### DOCUMENT EXCERPT
— BEGIN —
Affordable housing crisis hits rural Michigan. Newaygo project offers hope.
The road to 16 new building sites in a small west Michigan town won’t be built until spring, but potential homebuyers in Newaygo already are envisioning what it could be like to live in the subdivision just north of the Muskegon River.
In this small town with few available houses and about one-third of homes built before World War II, competition for homes gets just as fierce as in Grand Rapids, Ann Arbor or northern Michigan.
Realtors expect floor plans in River Hills Estate — such as “London,” a bilevel with a 2-car garage starting at $175,000, and “Reno,” with three bedrooms and baths starting at $220,000 — to attract people who want to live in the city, but not in a starter home or fixer-upper.
By the time buyers choose upgrades on fixtures like kitchen cabinets and flooring, the homes are expected to sell for around $240,000 – yet they’ll be worth closer to $300,000.
The project, though small in scale, could have far-reaching implications in a state where construction of new homes never recovered from the Great Recession and housing affordability is becoming a statewide concern.
The development is coming together with a public funding tool that hadn’t been used for housing — until Newaygo. Now, this pilot program could be used across Michigan, state officials and economic developers told Bridge Michigan.
— END —
### YOUR GOAL
In the article on the Newaygo housing project, what is the starting price of the "Reno" floor plan?

### ENTRIES SHOWN
— BEGIN —
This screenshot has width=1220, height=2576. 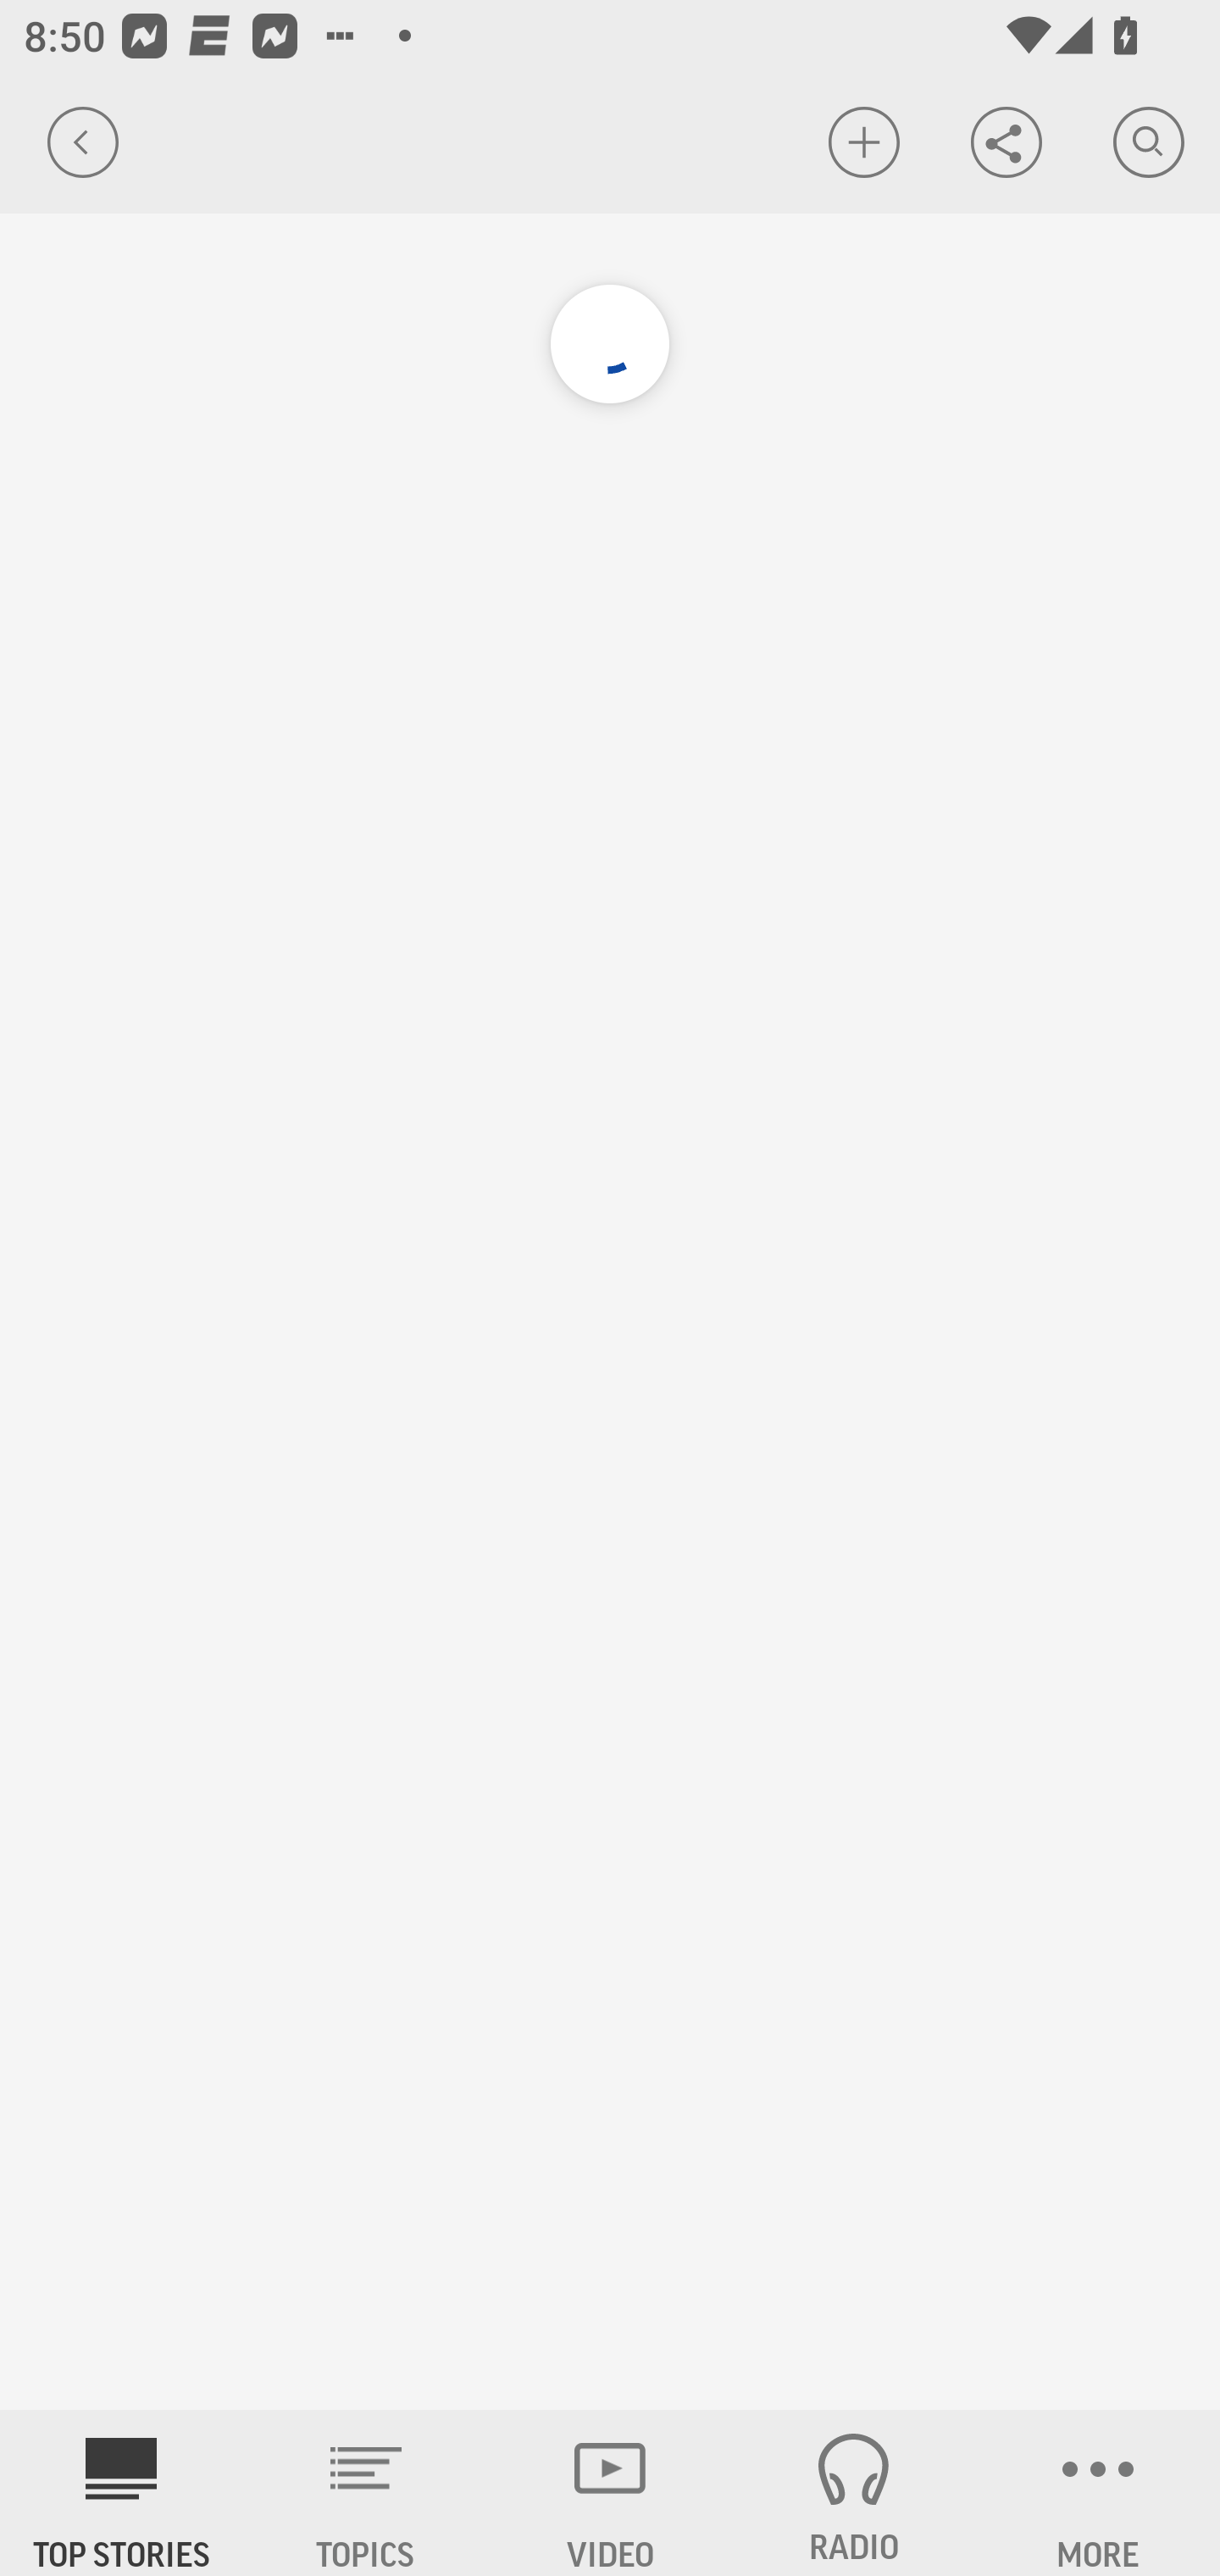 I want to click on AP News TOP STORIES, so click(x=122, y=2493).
— END —
— BEGIN —
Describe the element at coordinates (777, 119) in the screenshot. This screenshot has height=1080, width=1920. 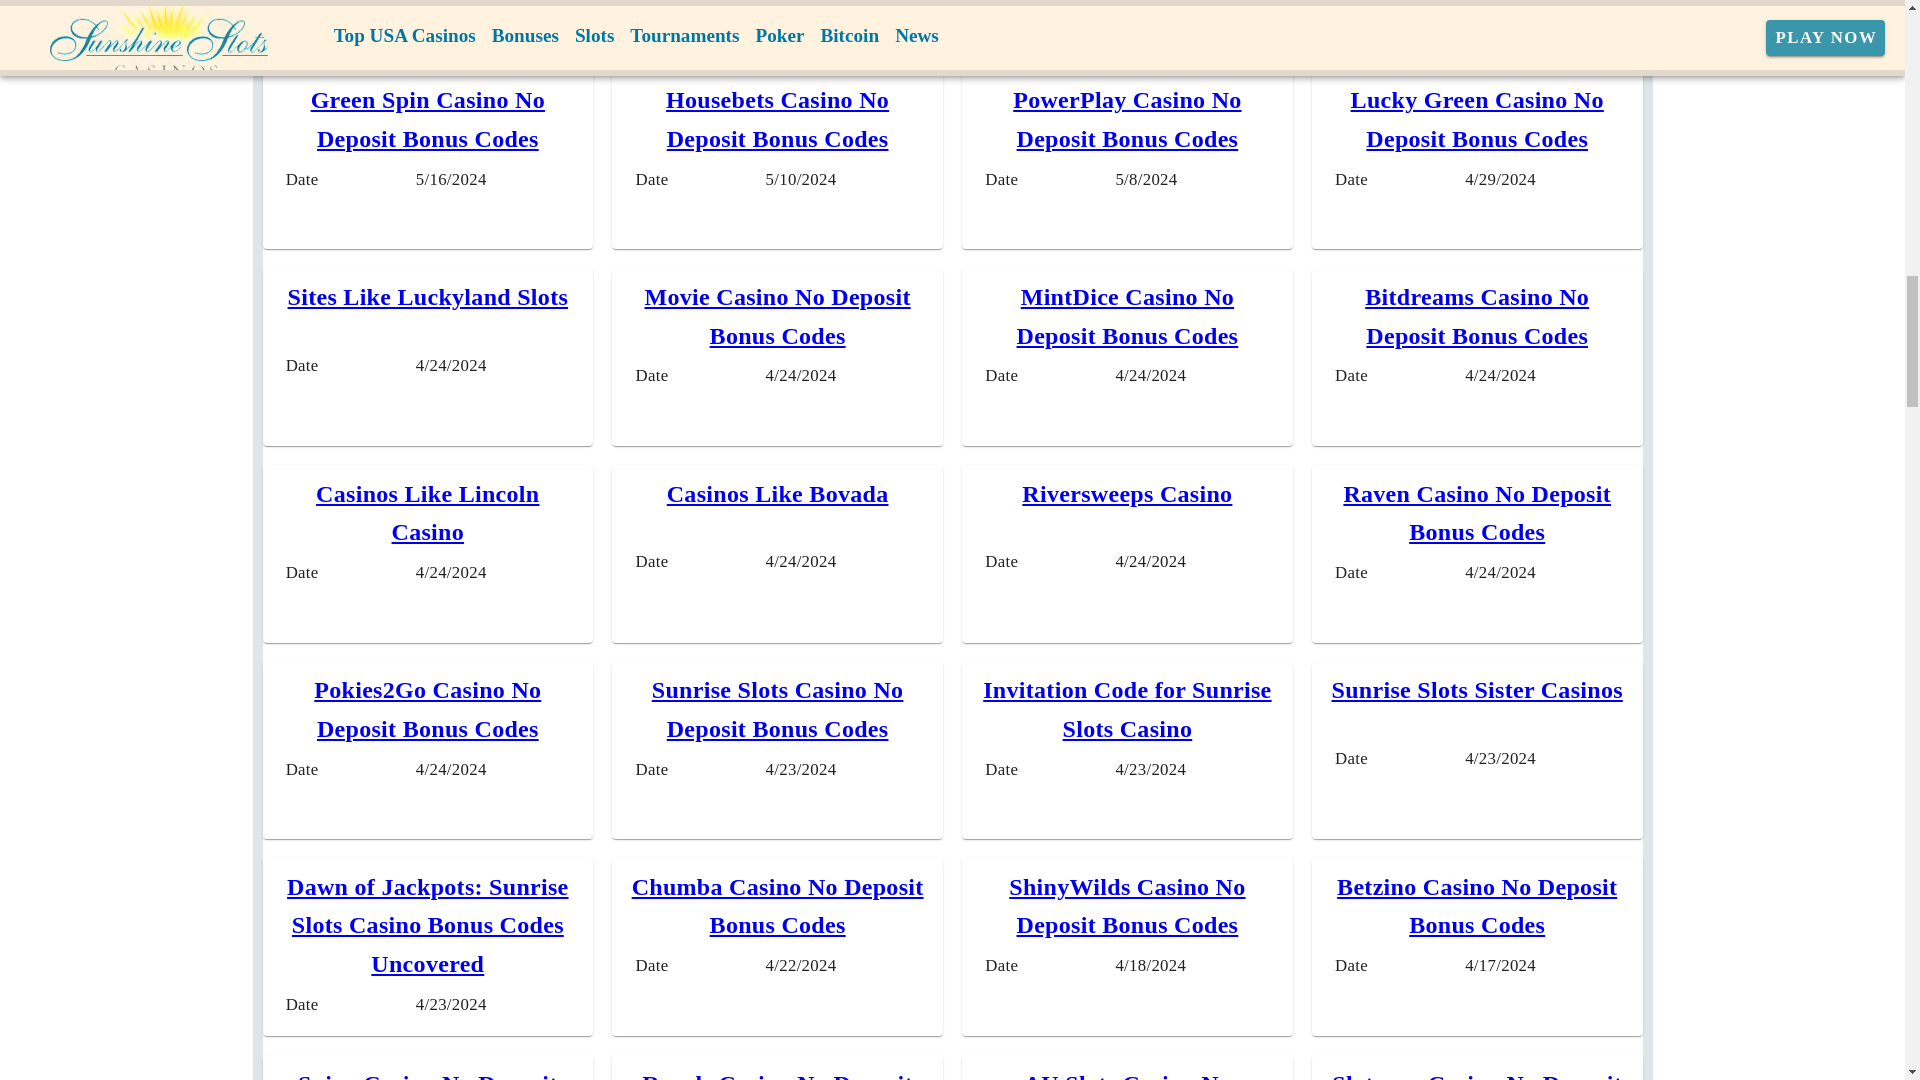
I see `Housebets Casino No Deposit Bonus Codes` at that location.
— END —
— BEGIN —
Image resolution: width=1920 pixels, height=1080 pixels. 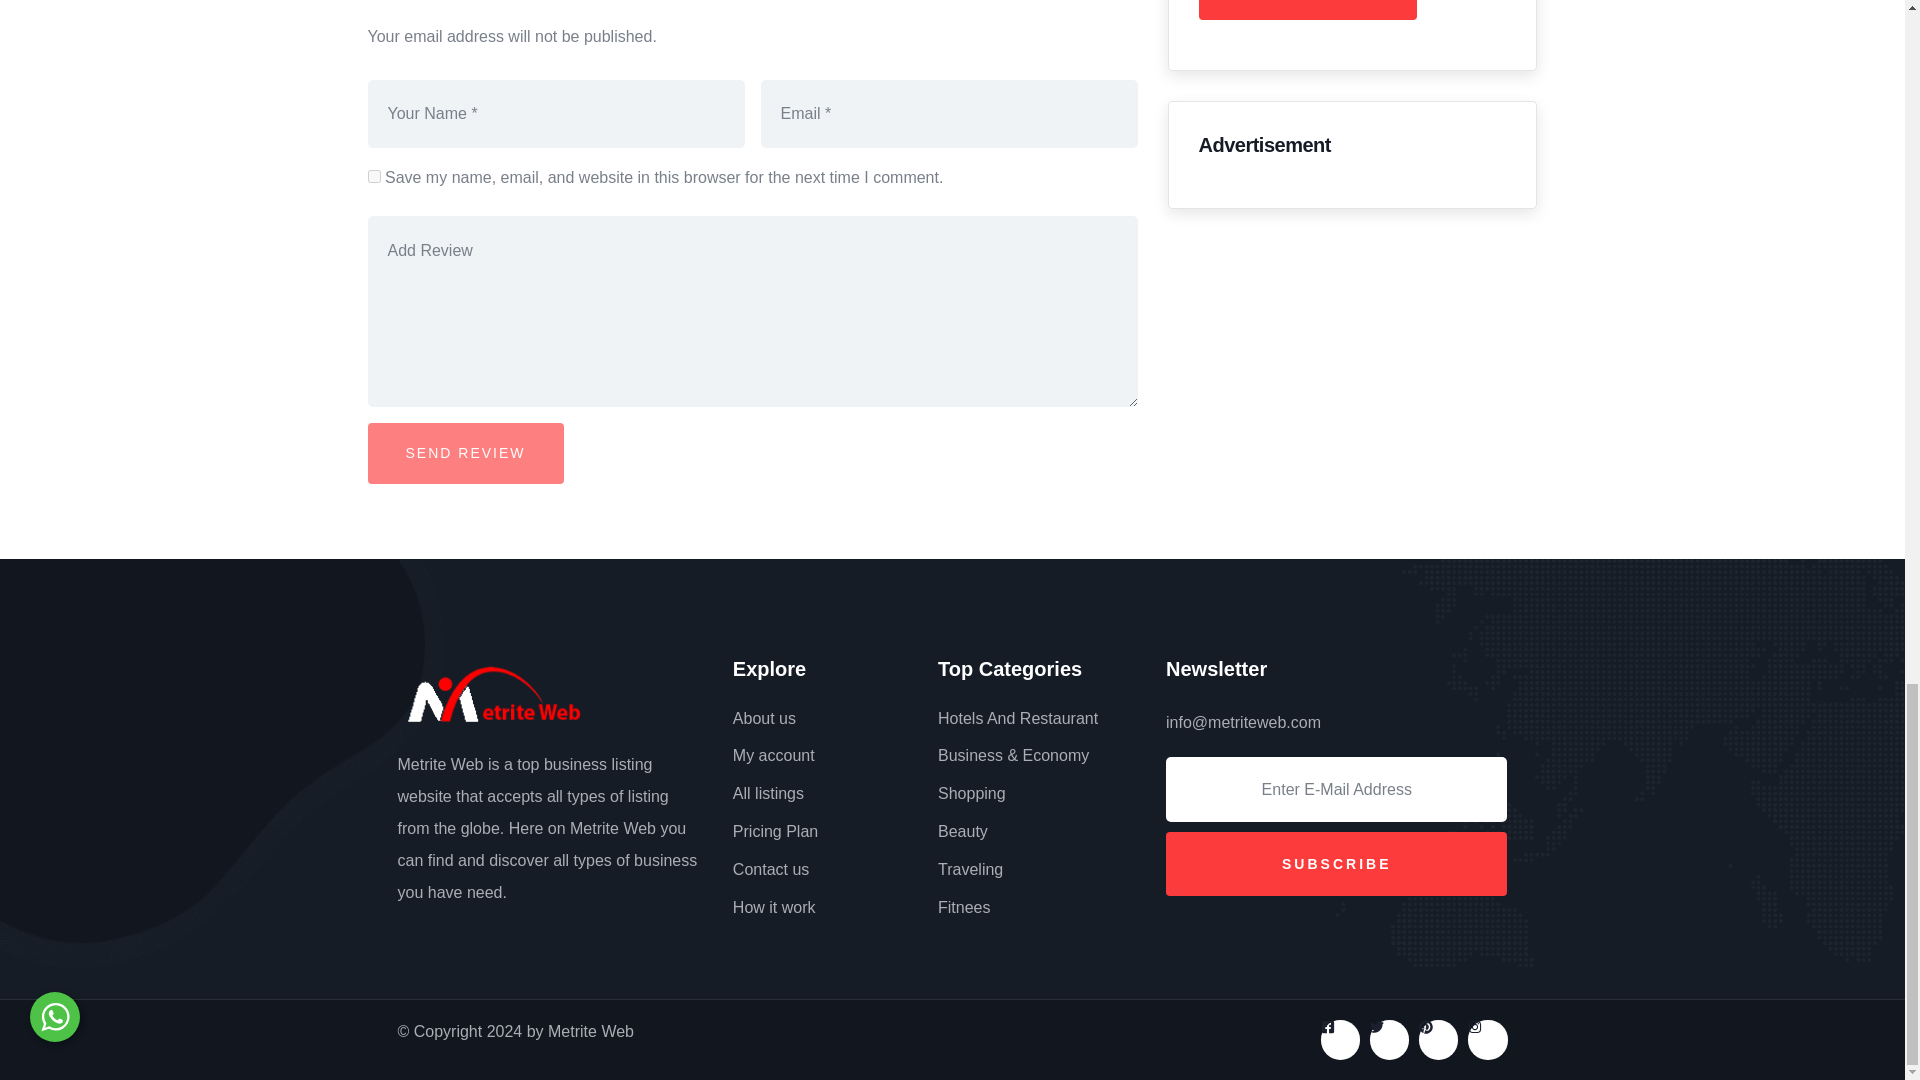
— END —
### SOLUTION TO THE EXERCISE
$220,000